ACTIVITY:
Where in the listing does the word "will" appear? Report each line that holds it.

DATA IN THIS EXERCISE:
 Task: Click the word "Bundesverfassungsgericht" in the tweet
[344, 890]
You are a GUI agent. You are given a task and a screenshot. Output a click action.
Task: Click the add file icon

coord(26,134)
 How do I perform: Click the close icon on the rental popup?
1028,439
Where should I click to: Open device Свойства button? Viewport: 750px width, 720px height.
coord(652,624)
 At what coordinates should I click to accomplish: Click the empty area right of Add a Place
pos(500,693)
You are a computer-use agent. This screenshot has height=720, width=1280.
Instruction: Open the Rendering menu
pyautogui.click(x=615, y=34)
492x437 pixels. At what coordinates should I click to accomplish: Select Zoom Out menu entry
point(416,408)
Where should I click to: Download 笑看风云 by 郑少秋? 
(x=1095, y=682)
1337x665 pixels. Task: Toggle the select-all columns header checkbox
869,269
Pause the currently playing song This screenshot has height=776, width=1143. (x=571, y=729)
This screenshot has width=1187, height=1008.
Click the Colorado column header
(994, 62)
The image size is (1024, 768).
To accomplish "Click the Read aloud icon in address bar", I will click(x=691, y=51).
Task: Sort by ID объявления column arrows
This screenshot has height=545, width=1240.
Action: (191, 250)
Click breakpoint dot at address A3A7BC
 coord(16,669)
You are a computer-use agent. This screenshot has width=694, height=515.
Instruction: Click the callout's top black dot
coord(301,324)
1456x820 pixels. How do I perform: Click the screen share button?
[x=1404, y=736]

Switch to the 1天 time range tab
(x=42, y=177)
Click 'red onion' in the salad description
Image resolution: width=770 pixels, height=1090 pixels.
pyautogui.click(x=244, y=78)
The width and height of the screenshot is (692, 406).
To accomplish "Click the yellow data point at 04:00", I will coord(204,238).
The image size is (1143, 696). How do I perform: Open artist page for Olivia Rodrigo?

TASK SOLUTION:
To accomplish "Click the Read aloud icon in address bar", I will click(x=691, y=51).
To accomplish "Click the yellow data point at 04:00", I will coord(204,238).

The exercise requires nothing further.